研究課題
本研究の目的は、トカマク型核融合炉の性能向上を目指して、高周波によるトカマクプラズマの非誘導電流駆動を定量的に理解し、中心ソレノイドを用いないトカマク運転手法を確立することである。本年度はオフミッドプレーン入射電流駆動シナリオに基づく新しい低域混成波アンテナを製作・設置し、実験を開始した。新オフミッドプレーンアンテナにより、プラズマ電流10kA程度までの非誘導プラズマ立ち上げに成功した。また、新オフミッドプレーンアンテナにより従来の外側赤道面入射及び上側入射アンテナと比べて2倍程度の中心電子温度が実現した。上側入射アンテナ使用時には、リミタからの強い制動X線放射が観測されるが、これは波が電流駆動を担う高速電子を作ると同時に、高速電子の径方向輸送を駆動し、損失をもたらしているためと考えられている。新オフミッドプレーンアンテナ使用時に観測された制動X線放射は上側入射に比べてずっと弱く、高速電子損失が低減されていることが示唆された。オフミッドプレーン入射シナリオは、波の屈折により現行のアンテナよりもプラズマ内側で吸収・電流駆動するように設計された。また、速い位相速度での加速が低磁場側で起こるため、上側入射のような高速電子損失を駆動しないことが期待されていた。初期的な実験結果は、このような数値計算予測と整合している。高周波により駆動されるトカマクプラズマは波の伝搬をサポートするプラズマを波自身が生成する複雑な非線形系であり、その振る舞いの定量的な記述は困難であった。今回設計通りの効果を観測できたことは、数値計算の精度が将来の実験を予測するのに十分な精度に達しつつあるということであり、これは核融合炉の効果的なアクチュエータの設計につながるものである。
2: おおむね順調に進展している
当初予定通り、本年度は新アンテナの製作を完了し、実験を開始した。詳細な新アンテナの電流駆動特性の検証はこれからであるが、理論的に予想していた傾向が明らかに見えており、研究は順調に進展しているといえる。

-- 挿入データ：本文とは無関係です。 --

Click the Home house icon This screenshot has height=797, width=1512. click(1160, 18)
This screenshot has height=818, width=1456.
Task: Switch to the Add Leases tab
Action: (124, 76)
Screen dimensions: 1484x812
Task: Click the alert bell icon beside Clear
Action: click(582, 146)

新しい電流駆動シナリオによる電流分布形成を、偏光計を用いて直接観測することで検証する。外側赤道面入射及び上側入射に比べて新オフミッドプレーン入射ではプラズマ中心部近くで電流を駆動できると予想される。偏光計を用いて実際に両アンテナで形成される電流分布の違いを観測する。新オフミッドプレーン入射は外側赤道面入射による電流駆動効率を大幅に改善できる可能性が数値計算により予測されている。このような複数の電流駆動系の非線形な相乗効果も調べる。実験結果を解析するために、有限軌道幅効果を含む電流駆動計算と拡張電磁流体力学の統合計算コードを開発する。偏光計、硬X線計測との比較により拡張電磁流体力学及び有限軌道幅効果を含むモデルの妥当性を検証する。このような解析から、波によって生成される高速電子のドリフトの効果が電流分布形成に果たす役割を明らかにする。